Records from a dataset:
-=-=-
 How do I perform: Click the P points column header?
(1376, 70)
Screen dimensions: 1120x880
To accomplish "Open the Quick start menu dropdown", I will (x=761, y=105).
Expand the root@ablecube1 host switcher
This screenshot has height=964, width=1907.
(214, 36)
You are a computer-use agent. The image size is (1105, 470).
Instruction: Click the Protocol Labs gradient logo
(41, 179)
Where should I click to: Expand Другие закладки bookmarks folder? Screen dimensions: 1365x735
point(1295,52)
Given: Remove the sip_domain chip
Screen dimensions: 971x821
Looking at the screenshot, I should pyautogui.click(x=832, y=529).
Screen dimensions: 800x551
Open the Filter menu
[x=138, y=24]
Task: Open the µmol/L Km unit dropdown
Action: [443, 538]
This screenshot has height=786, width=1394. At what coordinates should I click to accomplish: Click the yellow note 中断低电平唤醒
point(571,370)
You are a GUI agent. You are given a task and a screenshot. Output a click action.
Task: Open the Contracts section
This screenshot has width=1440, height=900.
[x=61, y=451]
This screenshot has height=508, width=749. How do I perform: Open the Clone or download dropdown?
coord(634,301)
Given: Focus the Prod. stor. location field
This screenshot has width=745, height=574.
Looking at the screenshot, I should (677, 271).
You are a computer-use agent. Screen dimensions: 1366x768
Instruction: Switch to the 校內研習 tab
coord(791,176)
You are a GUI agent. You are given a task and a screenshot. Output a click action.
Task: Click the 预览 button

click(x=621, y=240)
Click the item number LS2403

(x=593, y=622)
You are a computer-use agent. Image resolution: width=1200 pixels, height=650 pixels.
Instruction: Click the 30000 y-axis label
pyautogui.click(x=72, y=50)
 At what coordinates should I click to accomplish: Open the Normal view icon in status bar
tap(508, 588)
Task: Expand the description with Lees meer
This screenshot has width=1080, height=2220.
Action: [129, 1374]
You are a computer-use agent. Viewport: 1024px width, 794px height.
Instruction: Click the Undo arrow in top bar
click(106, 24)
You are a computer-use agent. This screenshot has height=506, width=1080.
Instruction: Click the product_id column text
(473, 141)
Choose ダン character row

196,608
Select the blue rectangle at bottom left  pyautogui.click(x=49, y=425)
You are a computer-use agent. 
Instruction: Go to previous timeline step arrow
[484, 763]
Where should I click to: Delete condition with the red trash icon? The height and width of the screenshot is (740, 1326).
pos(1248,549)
-=-=-
What is expected:
Every record must be transcribed precisely, down to the last character.

Output of the exercise:
 How do I perform: Click the P points column header?
(1376, 70)
Screen dimensions: 1120x880
To accomplish "Open the Quick start menu dropdown", I will (x=761, y=105).
Expand the root@ablecube1 host switcher
This screenshot has height=964, width=1907.
(214, 36)
You are a computer-use agent. The image size is (1105, 470).
Instruction: Click the Protocol Labs gradient logo
(41, 179)
Where should I click to: Expand Другие закладки bookmarks folder? Screen dimensions: 1365x735
point(1295,52)
Given: Remove the sip_domain chip
Screen dimensions: 971x821
Looking at the screenshot, I should pyautogui.click(x=832, y=529).
Screen dimensions: 800x551
Open the Filter menu
[x=138, y=24]
Task: Open the µmol/L Km unit dropdown
Action: [443, 538]
This screenshot has height=786, width=1394. At what coordinates should I click to accomplish: Click the yellow note 中断低电平唤醒
point(571,370)
You are a GUI agent. You are given a task and a screenshot. Output a click action.
Task: Open the Contracts section
This screenshot has width=1440, height=900.
[x=61, y=451]
This screenshot has height=508, width=749. How do I perform: Open the Clone or download dropdown?
coord(634,301)
Given: Focus the Prod. stor. location field
This screenshot has width=745, height=574.
Looking at the screenshot, I should (677, 271).
You are a computer-use agent. Screen dimensions: 1366x768
Instruction: Switch to the 校內研習 tab
coord(791,176)
You are a GUI agent. You are given a task and a screenshot. Output a click action.
Task: Click the 预览 button

click(x=621, y=240)
Click the item number LS2403

(x=593, y=622)
You are a computer-use agent. Image resolution: width=1200 pixels, height=650 pixels.
Instruction: Click the 30000 y-axis label
pyautogui.click(x=72, y=50)
 At what coordinates should I click to accomplish: Open the Normal view icon in status bar
tap(508, 588)
Task: Expand the description with Lees meer
This screenshot has width=1080, height=2220.
Action: [129, 1374]
You are a computer-use agent. Viewport: 1024px width, 794px height.
Instruction: Click the Undo arrow in top bar
click(106, 24)
You are a computer-use agent. This screenshot has height=506, width=1080.
Instruction: Click the product_id column text
(473, 141)
Choose ダン character row

196,608
Select the blue rectangle at bottom left  pyautogui.click(x=49, y=425)
You are a computer-use agent. 
Instruction: Go to previous timeline step arrow
[484, 763]
Where should I click to: Delete condition with the red trash icon? The height and width of the screenshot is (740, 1326).
pos(1248,549)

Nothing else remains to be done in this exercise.